片や薄桃色の昆虫甲殻類種に見えるも、一対の歪な蝙蝠の様な有翼種。サソリの様な尻尾。頭部は触手を束ねた楕円形で、ジグザグ状のアンテナの様なものが幾本と生えている。
片や赤黒く、いかつい二腕二足の人型に見えるも、棘だらけの尻尾を持ち、頭部から背に掛けて触手だらけ。更に、背の触手を組み合わせた飛行推進スラスター翼が伸び、その噴射の赤い光は、光学的なヒレを模した一対翼を形成していた。
その奇怪な異形同士の圧巻たるや戦闘に、誰しも圧倒され驚愕の表情。
「あいつらは……いったい何なんだ…?」
「そのセリフなら、第一声で俺も述べたぞイナバ。まぁ未知であるのは確か。いずこか、別世界所以の強種族なのであろうな……」
「なんちゅう、面妖ぜよ。あんらは悪魔種じゃのーか…?」
「否であろう。悪魔種特有の地獄瘴気オーラとは異なる別物。別次元の禍々しき理力オーラよのう」
「何んば言うちゃろうが、分からんめぇもん。ばってん、しかとむないもんば確かやけんね」
「古き神代の原生物なのでは? 全く美しくない、異質異形ですわね……」
視えてはいても結局は正体不明。そんな類語が口々に唱えられる中。
「断定はできないが、もしや‶あれ〟じゃないかな……」
「「「!!!」」」
「知っているのか!?──って、お前か……」
「おい、テッド。お前の小ボケもいい加減、処理しきれねぇぞ……」
「ワレコラ、喰い殺されとうないなら、黙っとけや。

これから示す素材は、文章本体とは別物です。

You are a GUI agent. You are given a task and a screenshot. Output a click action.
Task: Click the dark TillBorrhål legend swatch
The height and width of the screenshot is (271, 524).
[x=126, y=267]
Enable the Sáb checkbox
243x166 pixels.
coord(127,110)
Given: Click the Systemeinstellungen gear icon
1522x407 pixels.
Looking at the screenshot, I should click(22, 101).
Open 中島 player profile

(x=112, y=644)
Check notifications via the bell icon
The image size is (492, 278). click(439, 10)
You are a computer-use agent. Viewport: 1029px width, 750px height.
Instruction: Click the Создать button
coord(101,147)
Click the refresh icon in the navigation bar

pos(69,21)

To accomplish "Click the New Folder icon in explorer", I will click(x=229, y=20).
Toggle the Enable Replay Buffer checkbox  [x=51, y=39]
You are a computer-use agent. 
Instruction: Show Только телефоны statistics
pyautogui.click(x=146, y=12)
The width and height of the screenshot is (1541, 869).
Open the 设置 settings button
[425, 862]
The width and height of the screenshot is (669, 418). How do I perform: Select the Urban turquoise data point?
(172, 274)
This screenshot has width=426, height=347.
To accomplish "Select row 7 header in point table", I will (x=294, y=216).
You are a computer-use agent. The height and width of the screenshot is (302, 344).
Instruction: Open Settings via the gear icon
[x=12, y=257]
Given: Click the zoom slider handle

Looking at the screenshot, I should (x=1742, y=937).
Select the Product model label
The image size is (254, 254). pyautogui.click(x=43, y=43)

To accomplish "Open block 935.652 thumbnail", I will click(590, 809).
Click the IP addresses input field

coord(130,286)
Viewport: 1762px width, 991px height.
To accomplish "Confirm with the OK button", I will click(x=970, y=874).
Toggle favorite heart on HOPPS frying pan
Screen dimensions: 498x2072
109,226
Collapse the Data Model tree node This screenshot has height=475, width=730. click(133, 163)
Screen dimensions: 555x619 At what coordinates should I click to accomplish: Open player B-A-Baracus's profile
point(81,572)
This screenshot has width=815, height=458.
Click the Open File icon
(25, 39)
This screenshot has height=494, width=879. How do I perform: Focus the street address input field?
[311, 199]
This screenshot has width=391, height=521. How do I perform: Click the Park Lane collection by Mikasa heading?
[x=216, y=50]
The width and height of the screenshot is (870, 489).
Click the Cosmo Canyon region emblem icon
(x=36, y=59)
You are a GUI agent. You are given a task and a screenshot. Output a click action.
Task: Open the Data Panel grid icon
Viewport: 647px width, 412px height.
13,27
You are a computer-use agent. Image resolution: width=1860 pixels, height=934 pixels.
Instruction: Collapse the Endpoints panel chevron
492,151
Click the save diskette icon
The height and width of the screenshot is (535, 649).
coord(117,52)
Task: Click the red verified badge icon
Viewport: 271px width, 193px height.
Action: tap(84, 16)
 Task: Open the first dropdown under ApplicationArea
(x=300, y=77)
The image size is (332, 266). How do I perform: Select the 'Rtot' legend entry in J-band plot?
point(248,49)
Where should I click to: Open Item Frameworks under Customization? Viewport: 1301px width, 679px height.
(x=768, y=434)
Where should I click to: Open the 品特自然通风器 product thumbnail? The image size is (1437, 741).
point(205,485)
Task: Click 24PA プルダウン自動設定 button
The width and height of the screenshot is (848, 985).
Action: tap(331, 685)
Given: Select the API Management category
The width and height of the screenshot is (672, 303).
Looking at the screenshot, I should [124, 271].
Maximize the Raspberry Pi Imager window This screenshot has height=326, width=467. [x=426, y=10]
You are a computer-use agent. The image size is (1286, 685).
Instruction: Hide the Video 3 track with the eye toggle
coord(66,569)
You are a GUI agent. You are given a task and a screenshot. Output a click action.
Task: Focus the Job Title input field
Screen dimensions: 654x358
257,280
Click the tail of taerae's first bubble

もうパンパンやで」
一同うんざりの表情。テッドのシリアスブレイクスキルを、即座に封じるジョブスとガイガー。しかし、テッドはお構いなしでしゃべくり通す。
「イメージ画だが、地球にいた頃、あれに類似するものを見たことがあるんだよ。
──‶クトゥルフ神話〟。あの邪神神話に出てくる別惑星種族。菌類甲殻類……」
「「「!!??」」」
予想外に大真面目のテッド。その未知の神話たる存在に冒険者’Sは騒然。
だが、それを知り得て、真っ先に反応を示したのは歴史好きでもあるイナバだ。
「‶ミ=ゴ〟か」
「ああ、その通りさ。対するは‶ハスター〟か‶クトゥルフ〟に近いが、何とも言えないな……あの神話の邪神たちは、基本不定形で想像画も多種多様だからね」
「ふむ。地球にもそう云った類の神話が伝わっていたか。ヒュペルボリアにも、似たような古文や碑文、魔導書にての邪神神話が幾多と記されておるよのう」
「僕も以前、その手の文献を拝見しましたが、あれら邪神には時空次元に関係無く、ありとあらゆる全ての世界に存在し、その姿も各世界で千変万化の在り様との云われですねぇ」
そうこうあれこれと、その正体を巡り語られる最中、二体の闘争は更に熾烈さを増していく。
それらは、地上から空中へと縦横無尽に駆け巡り、衝突し弾き合い、幾多の光弾と爆発の閃光が飛び交う苛烈な攻防。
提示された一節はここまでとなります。